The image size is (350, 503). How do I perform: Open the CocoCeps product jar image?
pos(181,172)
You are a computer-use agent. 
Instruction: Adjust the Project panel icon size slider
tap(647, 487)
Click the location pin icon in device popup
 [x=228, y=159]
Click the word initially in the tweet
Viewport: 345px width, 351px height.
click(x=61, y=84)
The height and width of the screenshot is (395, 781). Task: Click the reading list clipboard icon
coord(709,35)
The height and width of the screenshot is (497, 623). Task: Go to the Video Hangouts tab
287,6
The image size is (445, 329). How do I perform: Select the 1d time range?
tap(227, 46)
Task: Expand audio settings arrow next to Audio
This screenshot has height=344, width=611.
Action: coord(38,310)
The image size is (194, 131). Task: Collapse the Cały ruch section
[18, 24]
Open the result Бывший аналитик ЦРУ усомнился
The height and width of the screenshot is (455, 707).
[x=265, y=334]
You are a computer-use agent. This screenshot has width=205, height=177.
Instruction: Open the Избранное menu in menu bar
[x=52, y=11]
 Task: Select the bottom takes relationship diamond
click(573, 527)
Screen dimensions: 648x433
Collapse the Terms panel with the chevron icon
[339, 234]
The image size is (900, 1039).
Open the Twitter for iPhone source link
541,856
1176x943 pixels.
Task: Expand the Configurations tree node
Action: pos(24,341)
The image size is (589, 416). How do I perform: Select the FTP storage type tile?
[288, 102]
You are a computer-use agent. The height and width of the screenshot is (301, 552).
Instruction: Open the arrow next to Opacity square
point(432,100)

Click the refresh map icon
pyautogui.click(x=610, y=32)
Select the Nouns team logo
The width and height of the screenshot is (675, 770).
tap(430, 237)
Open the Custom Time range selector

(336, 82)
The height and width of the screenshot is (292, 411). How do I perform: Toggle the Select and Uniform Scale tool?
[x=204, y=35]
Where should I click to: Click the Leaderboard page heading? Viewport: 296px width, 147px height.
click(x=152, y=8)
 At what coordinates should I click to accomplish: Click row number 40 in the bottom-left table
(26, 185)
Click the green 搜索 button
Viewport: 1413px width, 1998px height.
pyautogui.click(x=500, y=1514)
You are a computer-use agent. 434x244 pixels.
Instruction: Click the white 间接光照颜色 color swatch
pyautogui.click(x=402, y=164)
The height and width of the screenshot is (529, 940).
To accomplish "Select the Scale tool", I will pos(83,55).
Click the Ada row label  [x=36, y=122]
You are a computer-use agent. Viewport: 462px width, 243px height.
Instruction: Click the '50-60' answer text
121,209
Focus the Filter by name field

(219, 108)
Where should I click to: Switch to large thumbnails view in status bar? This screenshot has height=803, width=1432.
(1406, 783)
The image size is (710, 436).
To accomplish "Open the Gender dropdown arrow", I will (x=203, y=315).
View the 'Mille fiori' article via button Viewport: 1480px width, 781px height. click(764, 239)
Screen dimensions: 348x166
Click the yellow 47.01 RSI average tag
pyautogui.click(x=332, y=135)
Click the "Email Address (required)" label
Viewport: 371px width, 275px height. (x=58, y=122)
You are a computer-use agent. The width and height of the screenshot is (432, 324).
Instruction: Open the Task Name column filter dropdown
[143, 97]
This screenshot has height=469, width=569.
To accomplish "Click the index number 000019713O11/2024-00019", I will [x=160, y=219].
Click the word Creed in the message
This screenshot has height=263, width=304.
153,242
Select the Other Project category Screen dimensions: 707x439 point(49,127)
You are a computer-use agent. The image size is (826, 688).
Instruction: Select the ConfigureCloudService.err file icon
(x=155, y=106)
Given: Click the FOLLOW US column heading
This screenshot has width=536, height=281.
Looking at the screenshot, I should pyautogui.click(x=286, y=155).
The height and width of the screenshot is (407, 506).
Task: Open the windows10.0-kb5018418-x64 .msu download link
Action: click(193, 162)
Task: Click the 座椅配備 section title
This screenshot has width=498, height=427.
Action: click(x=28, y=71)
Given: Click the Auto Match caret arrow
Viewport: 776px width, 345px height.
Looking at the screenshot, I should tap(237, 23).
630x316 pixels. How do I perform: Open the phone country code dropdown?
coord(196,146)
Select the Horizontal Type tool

WORK TO COMPLETE:
List each line of the records above that contains the word "next", reproducing every such line in full.

FINISHED ANSWER:
Task: Expand audio settings arrow next to Audio
Instruction: Open the arrow next to Opacity square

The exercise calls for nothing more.